Issues in Projecting Enrollment, Utilization, and Costs
Programs such as the VA face several challenges in projecting utilization and costs for its patient population when there is limited information on the other non-program sources of care patients may use. This issue is more pronounced for patients under age 65 without Medicare claims data to examine. To the extent that the VA patient population is unique and differs in many ways from the commercially insured population, such data limitations present additional challenges in projecting future utilization and costs.
It is important to account for illness severity or morbidity when projecting costs. Morbidity is a strong predictor of both enrollment and use of services. Morbidity can be measured with clinical measures but can also be accounted for with some survey-based measures of patient-reported physical and mental health status, functional status, and work disability. These patient-reported measures have strong predictive power in many economic models of demand for services.
In conclusion, I want to emphasize that there are caveats associated with all long-term projection models, whether they use actuarial or economic methods. In addition, the accuracy of all projection models depends critically on the available data. Without sufficient data there may be areas in the models that rely on best guesses rather than solid data. As most modelers know, long-term projection models can constantly be improved and enhanced. This is usually an ongoing process. Nevertheless, the VA Enrollee Health Care Projection Model is a very sophisticated model that benefits each year from better information on the current veteran population.
Mr. Chairman, this concludes my prepared testimony. Thank you, and I would be happy to answer any questions you may have.
1. Hudson J, Selden T. Children's eligibility and coverage: recent trends and a look ahead. Health Affairs 2007;26(5).
2. Hudson J, Selden T, Banthin J. The impact of SCHIP on insurance coverage of children. Inquiry 2005;42(3):232-54.
3. Selden TM, Hudson JL, Banthin JS. Tracking changes in eligibility and coverage among children, 1996-2002. Health Affairs 2004;23(5):39-50.

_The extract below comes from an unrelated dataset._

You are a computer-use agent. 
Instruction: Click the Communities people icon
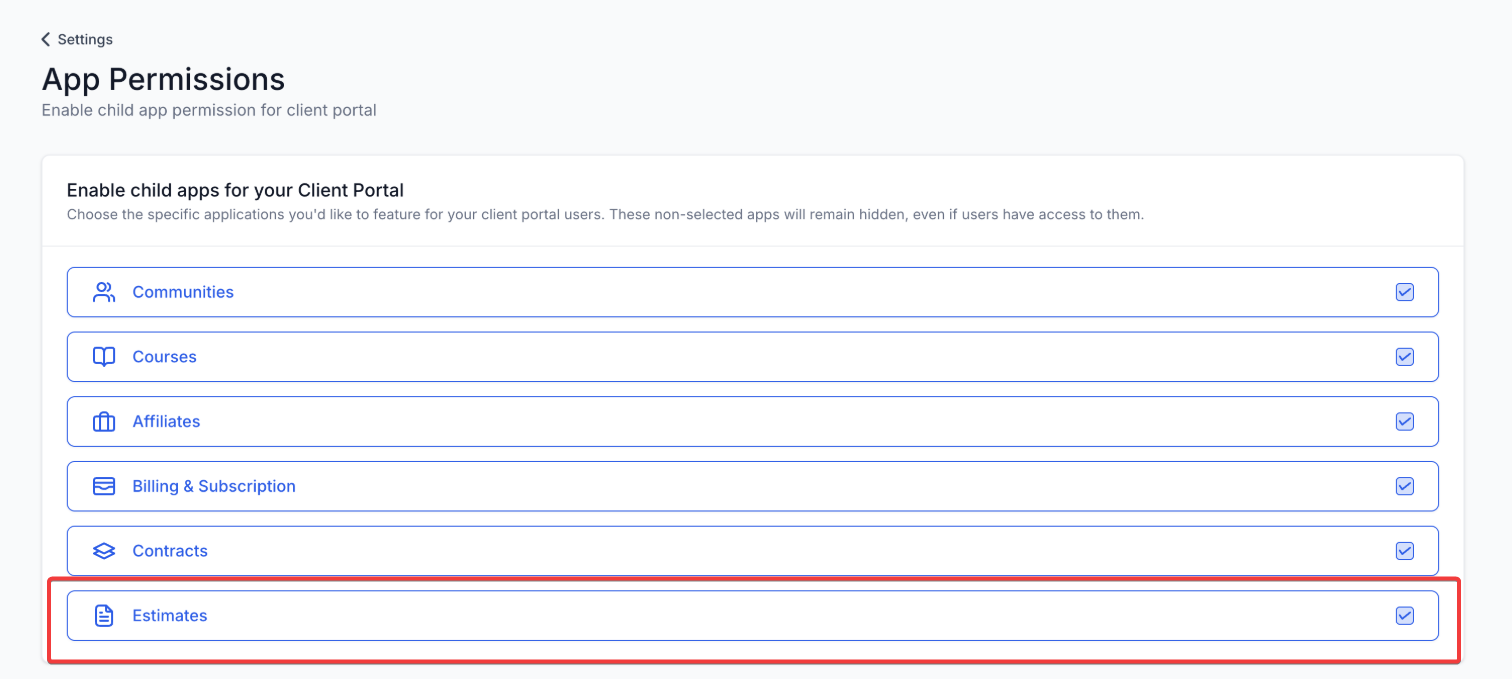pyautogui.click(x=104, y=292)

4. Selden TM, Banthin JS, Cohen JW. Projecting eligibility and enrollment for the State Children's Health Insurance Program. 1999; AHCPR Pub. No. 99-025.
5. Sing M, Banthin JS, Selden TM, et al. Reconciling medical expenditure estimates from the MEPS and NHEA, 2002. Health Care Financing Review 2006;28(1):25-40.
6. Zabinski D, Selden TM, Moeller JF, Banthin JS. Medical savings accounts: microsimulation results from a model with adverse selection. Journal of Health Economics 1999;8(2):195-218.
7. Harris KM, Galasso JP, Eibner C. Review and evaluation of the VA Enrollee Health Care Projection Model. RAND 2008.